Wpiłem się w jej usta, szybciej ruszając biodrami. Kobieta
pisnęła z rozkoszy i złapała mnie za pośladki próbując ‘’mocniej’’ docisnąć do
siebie. Seks po kilku tygodniach był nieziemski. Przez tę pracę prawie zapomniałem, jak to
jest czuć tę wilgoć i ciepło, które cię otula. Dłoń Miriam wplątała się w moje
włosy, rozwalając kitkę. Po pewnym czasie uznałem, że wolałbym ją w sumie jebać
w innej pozycji. Skończyliśmy na podłodze. Wbijałem się w nią od tyłu, a ona
wiła się pod osłoną rozkoszy, którą jej dawałem. Kręciła biodrami, jęczała i krzyczała, dając
mi jasno do zrozumienia, abym nie przerywał. W końcu nie wytrzymałem i
spuściłem się w niej. W nagrodę zostałem obdarowany siarczystym uderzeniem w
twarz i podrapanym torsem, w momencie, gdy sama dochodziła. Rzekomo drugi raz w
trakcie naszego stosunku. Po wszystkim, poszliśmy do łazienki, gdzie
powtórzyliśmy naszą wspólną zabawę.
A gdy skończyliśmy, nadzy przemknęliśmy po cichu koło pokoju
dzieci i położyliśmy się do łóżka, wtulając
się w siebie nawzajem.
***
- Wychodzisz gdzieś? – zapytałem, gdy rano zszedłem do kuchni.
Dzieci jeszcze spały, zas Miriam była ubrana i najwyraźniej gotowa do wyjścia.
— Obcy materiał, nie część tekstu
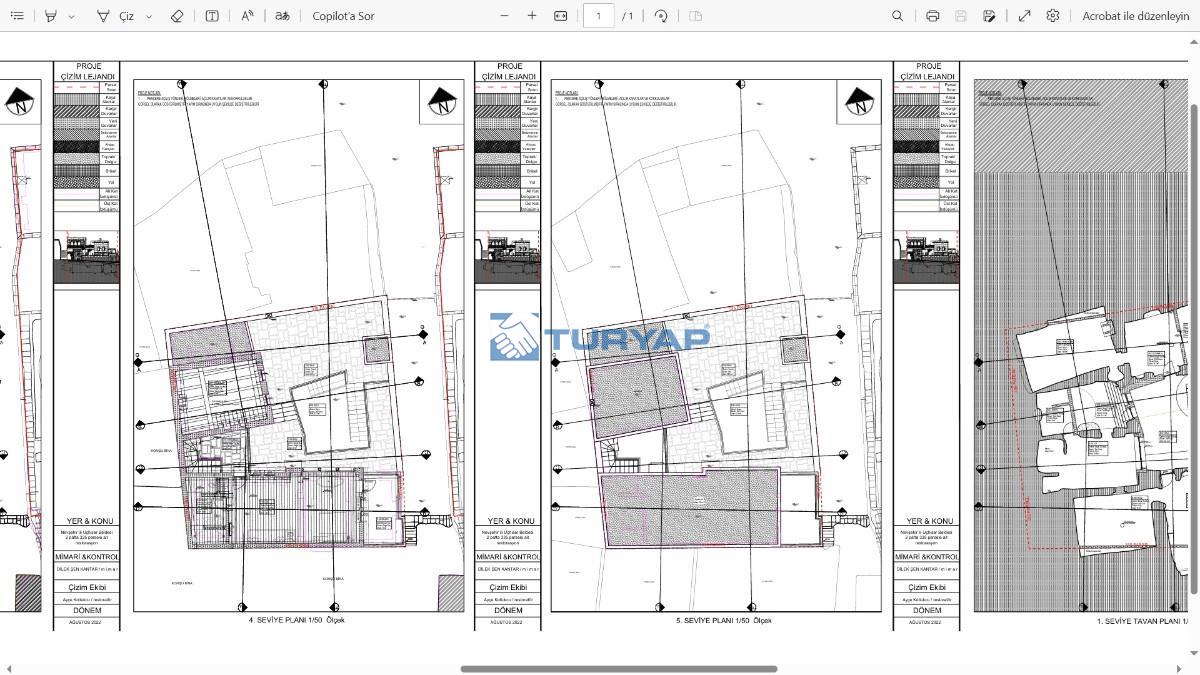Open the PDF viewer settings gear
The image size is (1200, 675).
click(x=1053, y=16)
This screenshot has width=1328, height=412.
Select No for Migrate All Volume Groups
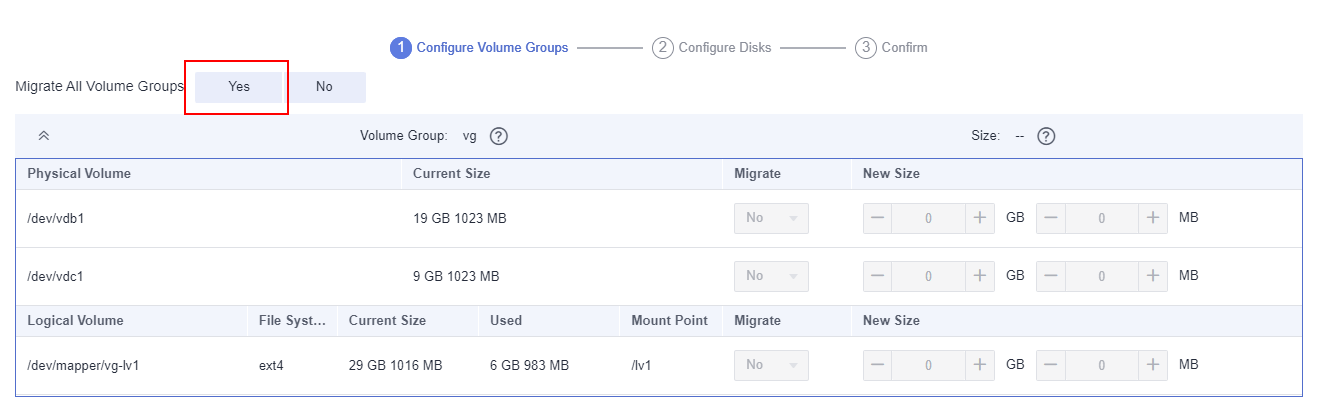pos(324,87)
- Tak, ale wrócę na obiad. Idę spotkać się z Victorem i Elizabeth – odparła, a ja spojrzałem na zegarek.
- O ósmej rano? – zmarszczyłem brwi.
- Tak jakoś wyszło – wzruszyła beznamiętnie ramionami i
zrobiła smutną minę.
Cóż, nie miałem
powodów, by jej nie wierzyć.
***
Od początku grudnia latałem za ludźmi i błagałem o to, by
ktoś mi pomógł w zorganizowaniu koncertu bożonarodzeniowego. Jako że sam nie
byłbym w stanie wszystkiego załatwić, postanowiłem zrzucić połowę roboty na
moich ‘’ kolegów profesorów’’ z
Akademii. W końcu, to ja tam byłem szefem, ale wcześniej, oczywiście, o
tym nie pomyślałem. Nawet, jeśli udało mi się zwalić pracę na innych, to i tak
prób chóralnych raczej nie zamierzałem odwołać.
Tak więc mój grafik stał się bardzo napięty. Czasami nawet
odwoływałem zajęcia z Luisem, przez co robiło mi się przykro. Miałem nieodparte
wrażenie, że go zawiodłem jako nauczyciel i jako ‘’przyjaciel’’. Przecież on
przechodził przez piekło, ale wiedziałem też ze się nie rozdwoję, a niestety
praca jest ważniejsza, tym bardziej że postanowiliśmy postarać się z Miriam o trzecie
dziecko.
Grudzień minął bardzo szybko. W zasadzie, nawet nie
zorientowałem się kiedy przez te wszystkie terminy i zajęcia.
***
Krzyknąłem, chcąc zwrócić na siebie uwagę 10 zebranych
chórów z Londynu. Rozmowy ustały i wszystkie głowy zwróciły się w moją stronę.
Podziękowałem im uśmiechem, przystępując do ostatniej przed występem próby.
- No i pięknie. Macie 15 minut przerwy, a następnie
zbieracie się pod drzwiami i czekacie, aż prowadzący, nas zapowie. Zrozumiano?
– zapytałem, a kiedy wszyscy skinęli głowami, rozproszyli się w swoich
garderobach. Odłożyłem mikrofon na półkę i zeskoczyłem ze sceny idąc w stronę
łazienki.
Jakie szczere było moje zdziwienie, kiedy spotkałem Lilith.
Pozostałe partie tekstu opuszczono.